• _Work to do_
Copy every line of the records below verbatim, leaving out the pictures.

• _Given information_
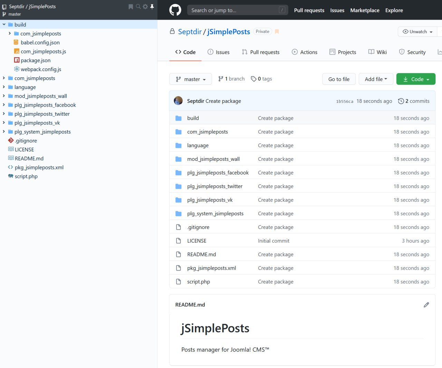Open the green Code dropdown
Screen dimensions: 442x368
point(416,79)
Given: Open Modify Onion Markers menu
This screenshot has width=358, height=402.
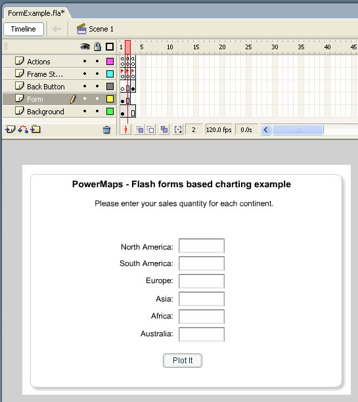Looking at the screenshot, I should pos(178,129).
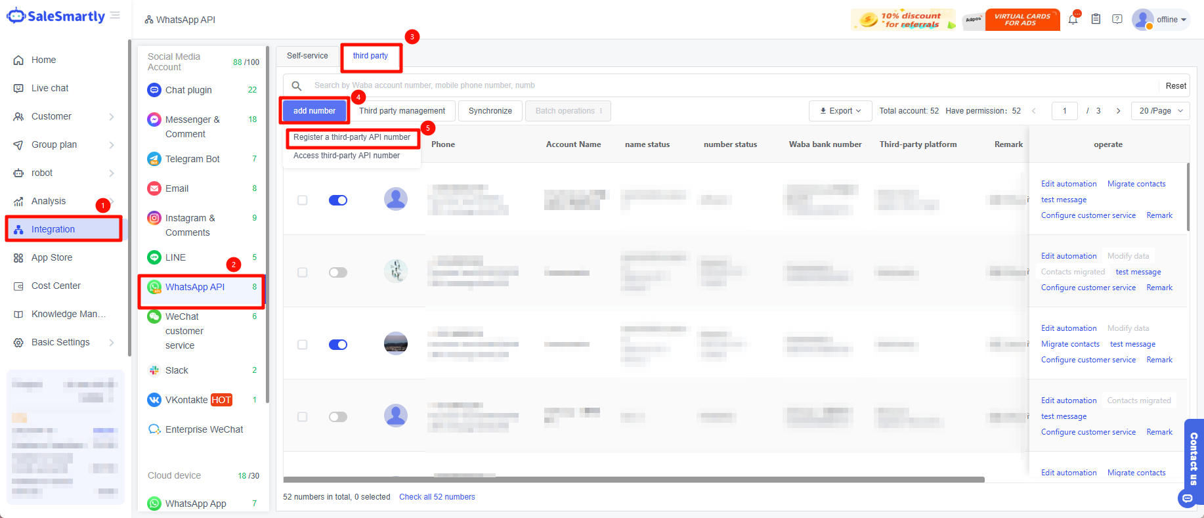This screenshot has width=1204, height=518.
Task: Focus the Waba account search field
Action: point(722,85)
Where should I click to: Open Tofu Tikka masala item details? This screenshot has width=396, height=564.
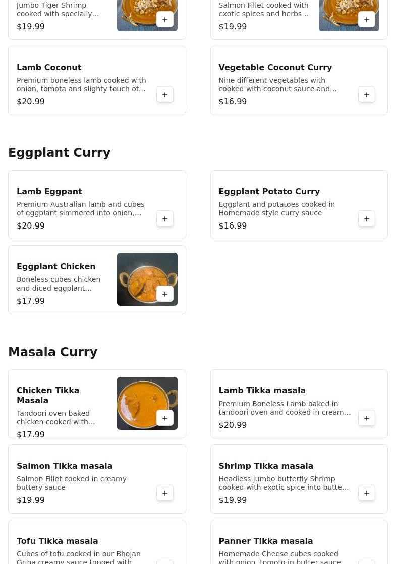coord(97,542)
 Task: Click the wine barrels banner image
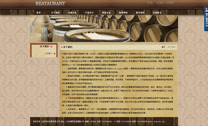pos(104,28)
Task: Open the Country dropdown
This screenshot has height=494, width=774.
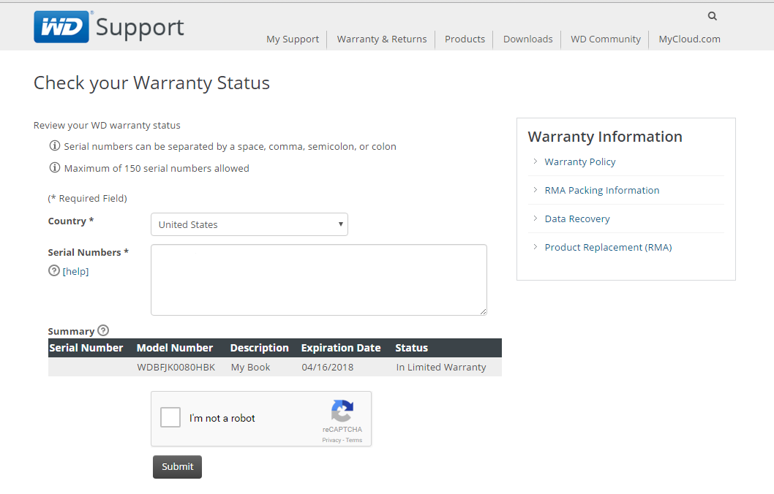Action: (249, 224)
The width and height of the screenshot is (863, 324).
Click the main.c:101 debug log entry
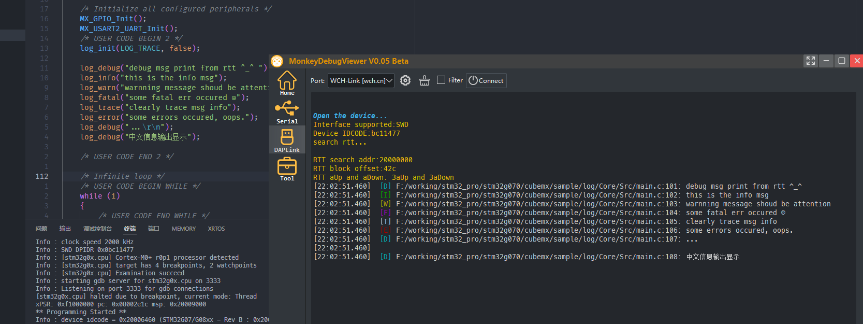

• _Worked solution_
Open the green Code dropdown
Screen dimensions: 442x368
point(416,79)
Given: Open Modify Onion Markers menu
This screenshot has width=358, height=402.
Looking at the screenshot, I should pos(178,129).
This screenshot has width=1204, height=518.
Task: Focus the Waba account search field
Action: point(722,85)
Where should I click to: Open Tofu Tikka masala item details? This screenshot has width=396, height=564.
coord(97,542)
 Task: Click the wine barrels banner image
pos(104,28)
Task: Open the Country dropdown
This screenshot has height=494, width=774.
Action: (249, 224)
The width and height of the screenshot is (863, 324).
Click the main.c:101 debug log entry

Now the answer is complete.